Второй его брак, с певицей Джузеппиной Стреппони, так и остался одинокой дружбой. Глубочайшей близости, взаимопонимания он не принес.
Верди, этот твердый человек, при виде детей испытывал зависть и тоску, как осиротелая мать.
В стороне от родителей маленький Ганс собирал в мешочек ракушки с дороги. В его тихой игре чувствовалась какая-то подавленность, как это всегда бывает у детей, когда им приходится страдать из-за стесненного положения семьи.
Мать мальчика, аккуратная непривлекательная немка, вовсе не была так некрасива, как это казалось на первый взгляд. Некая строгая воля – может быть, устремление к аскетизму или же страдание – побуждала ее делать все, чтобы производить как можно менее выгодное впечатление. Ее большие глаза, измученные страхом, прикованы были к мужу, сидевшему рядом с нею на полукруглой скамье павильона, как раз в середине дуги, так что маэстро, примостившийся у выхода, мог удобно наблюдать чету.
Когда поднялся ветерок и солнце спряталось на миг, жена хотела было укрыть колени мужа пледом, но его, как видно, это рассердило, и она беспрекословно свернула плед и положила на скамейку.
Только тут маэстро подумал о докторе Карваньо и вспомнил женщину и ребенка, как ждали они у ворот. Значит, молодой человек был болен. Однако ничто не выдавало характера болезни. Он не кашлял, был довольно широк в плечах, вовсе не чахоточного склада. На подозрение наводили разве что слишком яркий румянец на щеках да еще неодолимая дрожь, охватывавшая временами его ноги.

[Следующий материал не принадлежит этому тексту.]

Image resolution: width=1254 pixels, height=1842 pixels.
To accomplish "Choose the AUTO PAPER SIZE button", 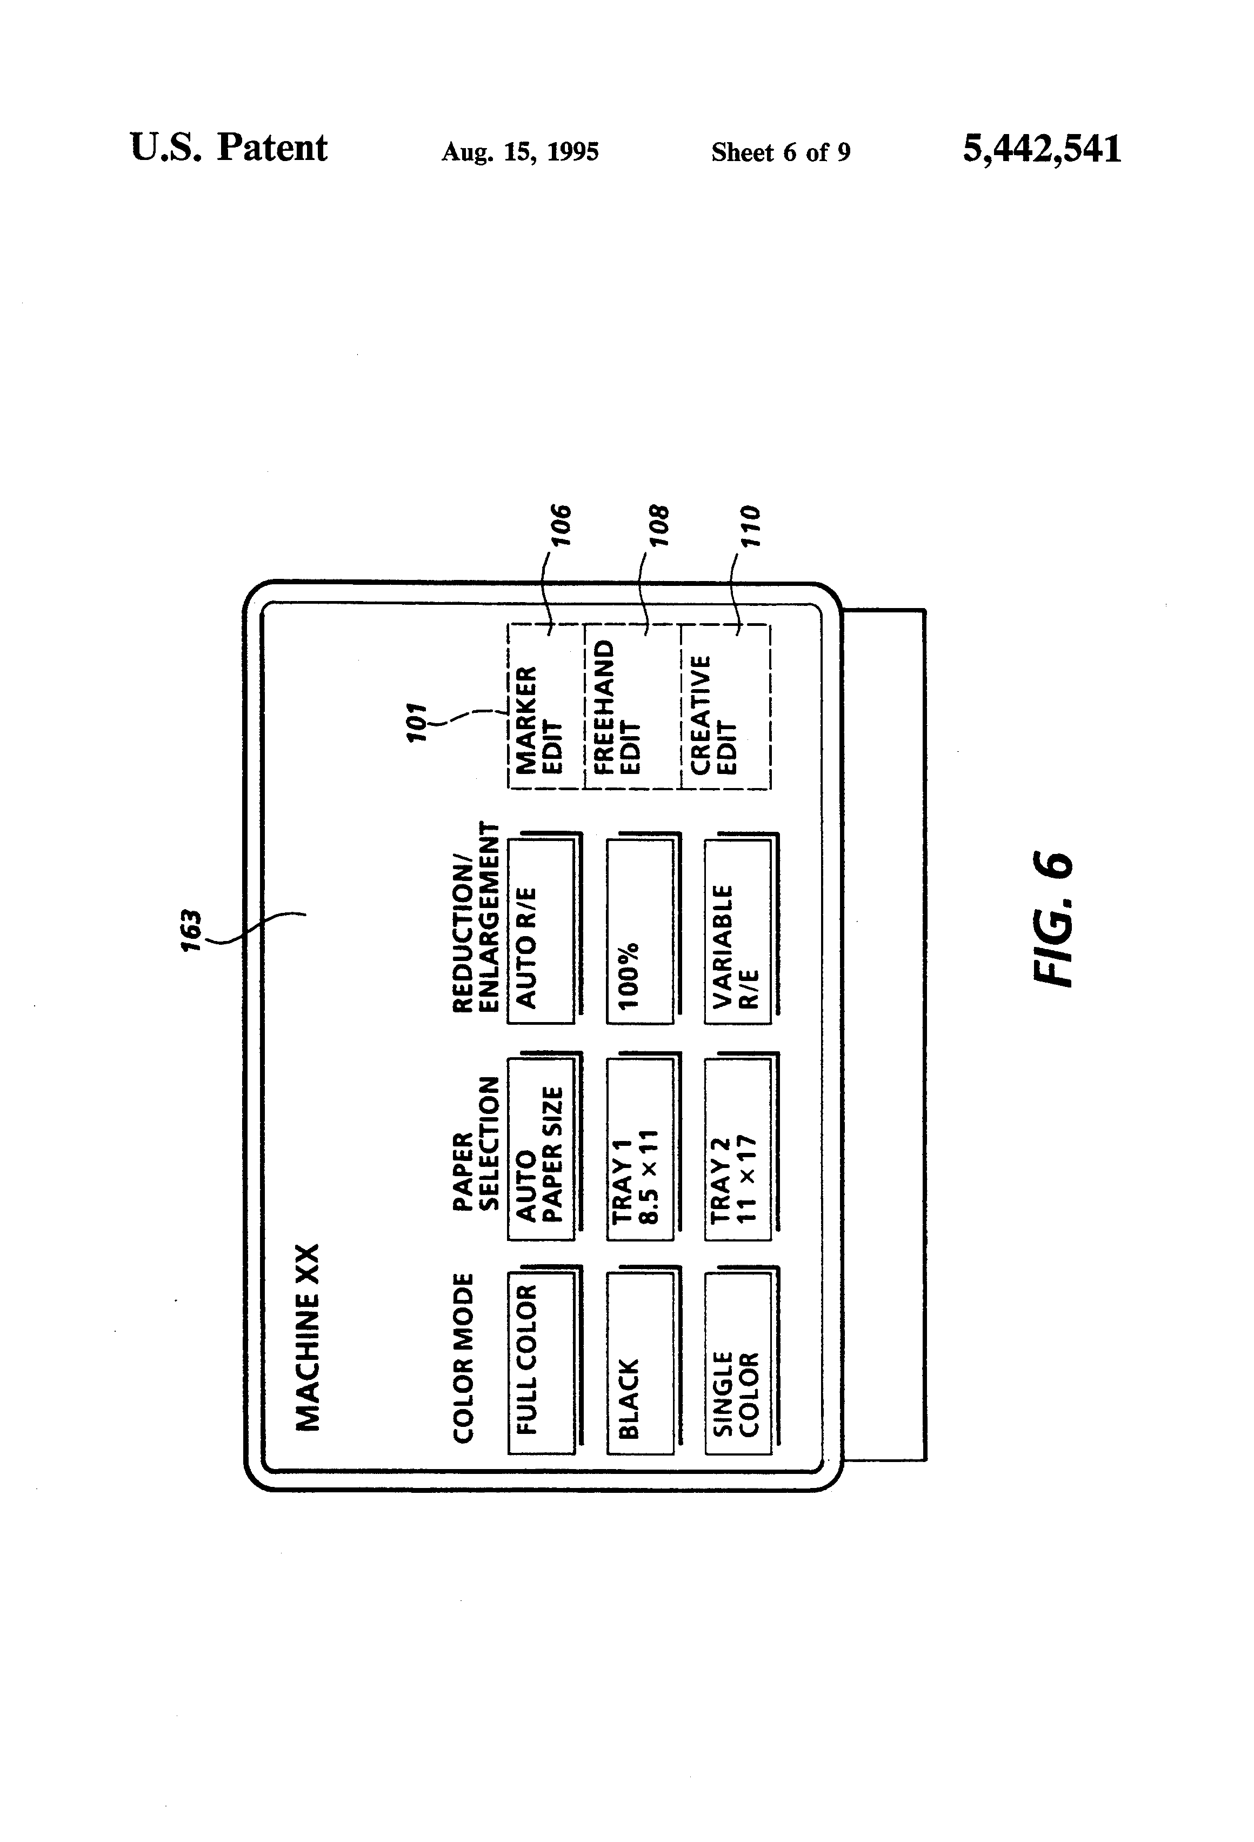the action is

Верди, при всей своей доброте достаточно высокомерный, – обычно он тщательно взвешивал, кого удостоить взглядом, – не мог отвести глаз от Фишбека.
Может быть, его приворожил золотой отлив очень светлых волос, одинаковый у отца и у сына. Маэстро всегда привлекали белокурые люди. Сказывался ли в этом житель римской земли, которого исстари прельщали волшебно красивые волосы варваров? Или, может быть, лангобардский предок, чья кровь текла в его жилах, в изумлении раскрывал глаза перед лицом забытой родины?